Collected data:
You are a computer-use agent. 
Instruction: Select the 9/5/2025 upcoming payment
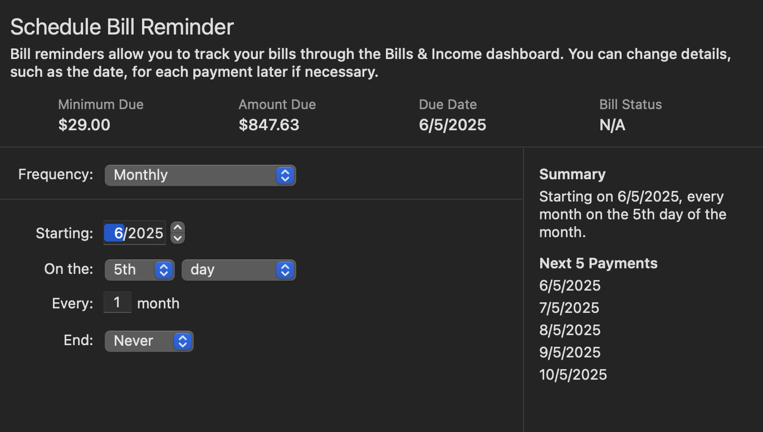[570, 352]
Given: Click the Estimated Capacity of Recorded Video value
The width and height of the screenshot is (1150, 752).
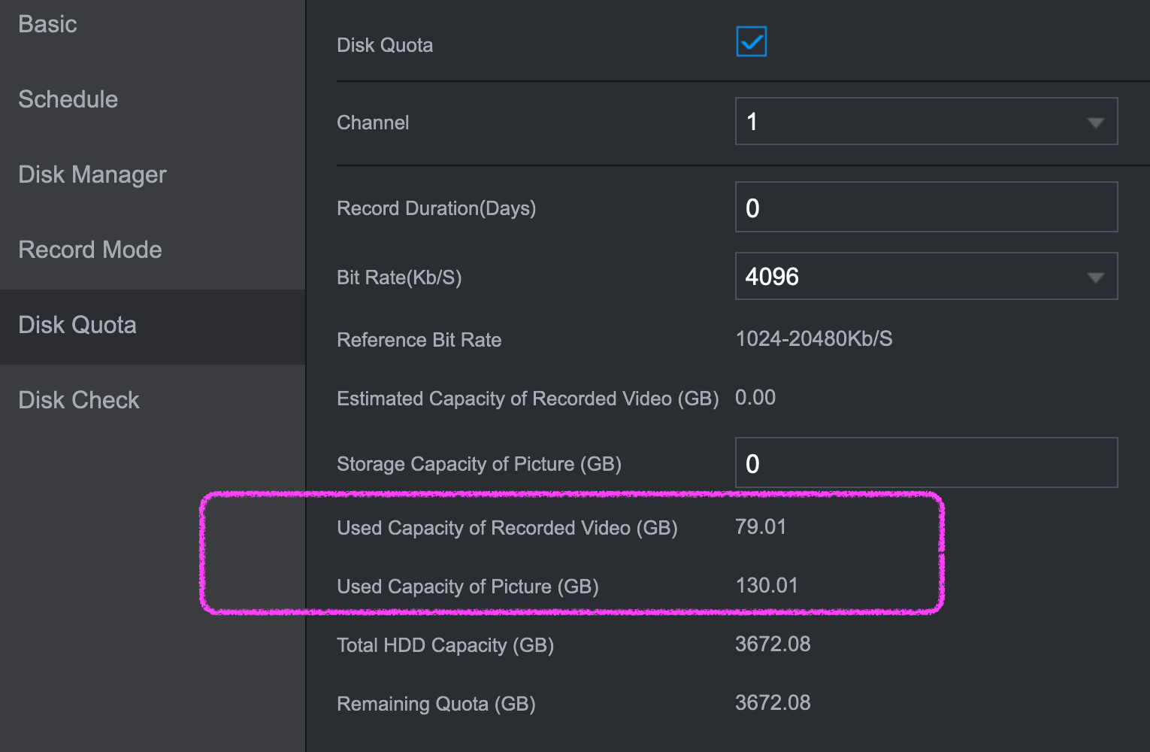Looking at the screenshot, I should tap(755, 397).
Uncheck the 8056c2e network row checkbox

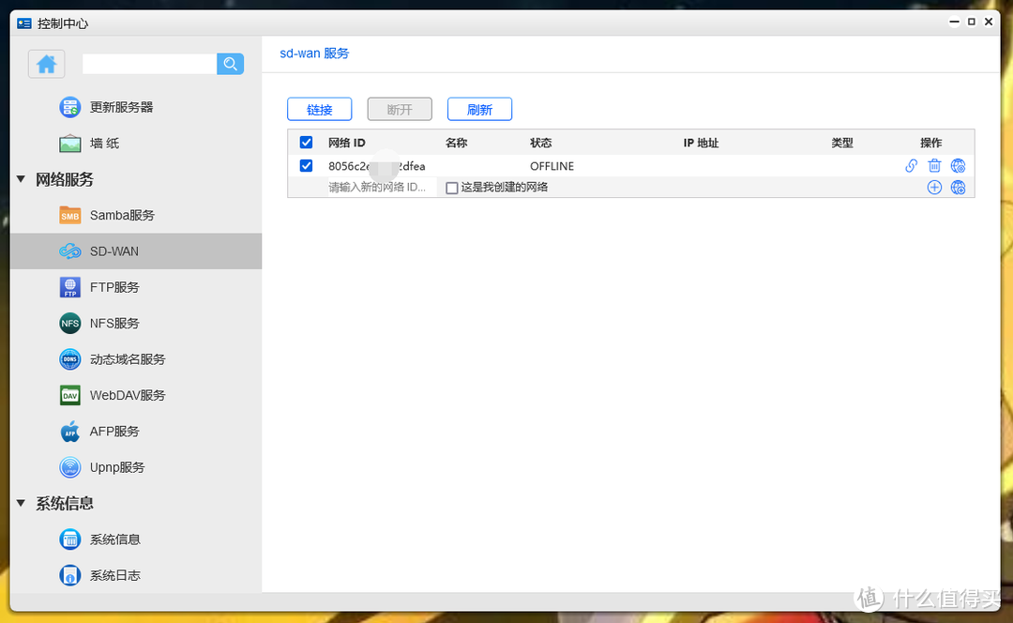pos(305,165)
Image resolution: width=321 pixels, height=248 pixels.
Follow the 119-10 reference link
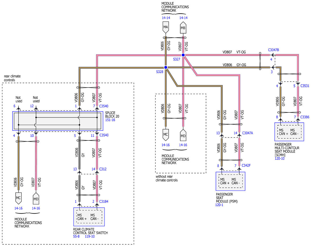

**Exercise prompt**:
From the line with "Image resolution: width=321" through the final line of the records above, return each line exactly and nothing else. Pictures are to be skipped.

**Answer to this exercise**:
Image resolution: width=321 pixels, height=248 pixels.
Follow the 119-10 reference link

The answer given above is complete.